> _TASK OBJECTIVE_
Note how many lines in the entries below contain the string "list", and answer with that number and no other text.

> _GIVEN RECORDS_
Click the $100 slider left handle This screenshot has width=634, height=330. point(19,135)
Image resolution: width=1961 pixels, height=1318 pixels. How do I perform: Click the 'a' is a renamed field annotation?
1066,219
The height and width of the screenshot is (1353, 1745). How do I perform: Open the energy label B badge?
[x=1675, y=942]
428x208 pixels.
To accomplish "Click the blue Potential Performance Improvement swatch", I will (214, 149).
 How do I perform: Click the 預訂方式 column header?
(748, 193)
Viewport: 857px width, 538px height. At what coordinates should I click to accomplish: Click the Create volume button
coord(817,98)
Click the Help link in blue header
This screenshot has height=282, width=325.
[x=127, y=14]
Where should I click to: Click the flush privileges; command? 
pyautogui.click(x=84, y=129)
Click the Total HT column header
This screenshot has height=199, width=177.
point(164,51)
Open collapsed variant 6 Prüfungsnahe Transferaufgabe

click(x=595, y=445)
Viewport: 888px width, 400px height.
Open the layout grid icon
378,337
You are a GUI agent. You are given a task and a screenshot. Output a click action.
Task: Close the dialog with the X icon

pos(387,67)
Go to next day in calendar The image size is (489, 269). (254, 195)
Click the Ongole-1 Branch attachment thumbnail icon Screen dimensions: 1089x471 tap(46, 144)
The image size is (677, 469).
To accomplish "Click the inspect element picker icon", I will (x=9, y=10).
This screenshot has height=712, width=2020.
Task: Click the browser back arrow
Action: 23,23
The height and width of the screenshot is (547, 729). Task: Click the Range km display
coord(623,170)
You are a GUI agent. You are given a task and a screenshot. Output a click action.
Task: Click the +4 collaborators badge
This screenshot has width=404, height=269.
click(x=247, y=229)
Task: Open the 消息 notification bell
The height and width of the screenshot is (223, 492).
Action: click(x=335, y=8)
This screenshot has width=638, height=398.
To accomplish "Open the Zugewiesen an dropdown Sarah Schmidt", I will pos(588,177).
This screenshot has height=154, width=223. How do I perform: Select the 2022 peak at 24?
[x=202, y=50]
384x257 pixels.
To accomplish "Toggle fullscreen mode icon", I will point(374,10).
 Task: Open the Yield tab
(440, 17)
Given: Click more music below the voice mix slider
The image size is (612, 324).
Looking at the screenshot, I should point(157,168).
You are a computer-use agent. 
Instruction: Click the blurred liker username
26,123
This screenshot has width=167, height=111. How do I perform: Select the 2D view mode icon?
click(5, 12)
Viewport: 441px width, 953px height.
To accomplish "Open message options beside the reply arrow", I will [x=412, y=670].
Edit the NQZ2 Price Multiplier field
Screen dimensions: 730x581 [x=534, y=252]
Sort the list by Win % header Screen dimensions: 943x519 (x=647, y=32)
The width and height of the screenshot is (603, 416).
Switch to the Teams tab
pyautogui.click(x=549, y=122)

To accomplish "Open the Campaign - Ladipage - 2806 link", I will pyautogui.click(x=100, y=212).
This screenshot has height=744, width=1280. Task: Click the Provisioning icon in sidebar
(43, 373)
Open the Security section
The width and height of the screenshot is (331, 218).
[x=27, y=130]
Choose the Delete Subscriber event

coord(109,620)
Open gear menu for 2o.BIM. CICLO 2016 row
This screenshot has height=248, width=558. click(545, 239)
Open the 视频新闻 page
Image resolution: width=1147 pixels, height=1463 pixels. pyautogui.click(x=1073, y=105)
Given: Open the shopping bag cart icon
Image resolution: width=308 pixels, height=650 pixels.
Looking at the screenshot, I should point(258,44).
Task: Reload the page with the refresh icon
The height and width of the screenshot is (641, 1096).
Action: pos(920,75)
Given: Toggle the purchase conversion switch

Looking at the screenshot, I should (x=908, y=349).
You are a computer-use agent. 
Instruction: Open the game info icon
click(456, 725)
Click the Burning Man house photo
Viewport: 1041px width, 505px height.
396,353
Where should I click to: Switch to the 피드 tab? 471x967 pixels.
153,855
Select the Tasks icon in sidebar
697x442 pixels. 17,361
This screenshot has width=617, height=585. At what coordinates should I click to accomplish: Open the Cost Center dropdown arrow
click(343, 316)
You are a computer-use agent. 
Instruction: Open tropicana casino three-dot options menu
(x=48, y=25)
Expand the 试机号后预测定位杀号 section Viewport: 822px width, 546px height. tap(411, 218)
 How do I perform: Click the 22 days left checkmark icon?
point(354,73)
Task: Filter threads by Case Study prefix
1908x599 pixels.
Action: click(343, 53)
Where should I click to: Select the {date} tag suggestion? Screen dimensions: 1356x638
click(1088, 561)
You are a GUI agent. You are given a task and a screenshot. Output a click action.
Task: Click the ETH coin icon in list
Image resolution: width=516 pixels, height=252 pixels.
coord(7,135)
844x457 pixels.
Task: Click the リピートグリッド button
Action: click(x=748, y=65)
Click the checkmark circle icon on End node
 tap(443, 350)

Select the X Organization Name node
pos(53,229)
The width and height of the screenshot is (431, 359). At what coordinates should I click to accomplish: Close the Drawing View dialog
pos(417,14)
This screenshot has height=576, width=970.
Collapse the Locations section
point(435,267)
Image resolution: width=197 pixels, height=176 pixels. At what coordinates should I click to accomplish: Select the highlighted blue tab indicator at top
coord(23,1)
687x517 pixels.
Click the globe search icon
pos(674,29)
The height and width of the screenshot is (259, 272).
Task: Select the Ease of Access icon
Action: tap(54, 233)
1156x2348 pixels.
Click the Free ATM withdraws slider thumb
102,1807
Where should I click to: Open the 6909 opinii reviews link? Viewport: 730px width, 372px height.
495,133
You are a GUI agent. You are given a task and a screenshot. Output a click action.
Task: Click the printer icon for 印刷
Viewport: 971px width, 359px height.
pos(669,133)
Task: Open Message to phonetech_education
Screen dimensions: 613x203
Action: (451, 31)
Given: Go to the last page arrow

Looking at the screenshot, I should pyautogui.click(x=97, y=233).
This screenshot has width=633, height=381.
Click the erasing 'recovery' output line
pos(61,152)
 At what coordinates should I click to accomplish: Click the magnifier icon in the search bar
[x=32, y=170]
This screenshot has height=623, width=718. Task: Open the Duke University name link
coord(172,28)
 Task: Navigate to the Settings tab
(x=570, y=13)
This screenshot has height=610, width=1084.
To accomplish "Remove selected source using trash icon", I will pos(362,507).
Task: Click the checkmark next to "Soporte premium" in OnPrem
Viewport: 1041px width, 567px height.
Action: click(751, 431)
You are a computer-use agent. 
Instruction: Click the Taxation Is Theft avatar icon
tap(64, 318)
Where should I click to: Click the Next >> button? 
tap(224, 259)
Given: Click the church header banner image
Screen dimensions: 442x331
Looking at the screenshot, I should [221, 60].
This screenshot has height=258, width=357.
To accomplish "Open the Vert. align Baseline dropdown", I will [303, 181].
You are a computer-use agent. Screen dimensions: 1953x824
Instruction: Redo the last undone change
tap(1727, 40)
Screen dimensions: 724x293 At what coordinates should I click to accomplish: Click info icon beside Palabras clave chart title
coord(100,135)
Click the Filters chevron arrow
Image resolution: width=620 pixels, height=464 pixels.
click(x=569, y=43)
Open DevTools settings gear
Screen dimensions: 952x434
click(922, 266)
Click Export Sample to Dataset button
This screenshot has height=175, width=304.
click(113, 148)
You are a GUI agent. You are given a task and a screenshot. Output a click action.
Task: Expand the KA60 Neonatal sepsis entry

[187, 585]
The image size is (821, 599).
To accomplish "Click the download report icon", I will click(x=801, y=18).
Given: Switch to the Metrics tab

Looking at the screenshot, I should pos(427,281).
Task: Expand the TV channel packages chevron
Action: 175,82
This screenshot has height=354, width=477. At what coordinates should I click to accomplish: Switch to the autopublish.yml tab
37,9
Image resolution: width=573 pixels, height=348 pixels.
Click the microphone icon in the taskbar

> _RESULT BELOW_
2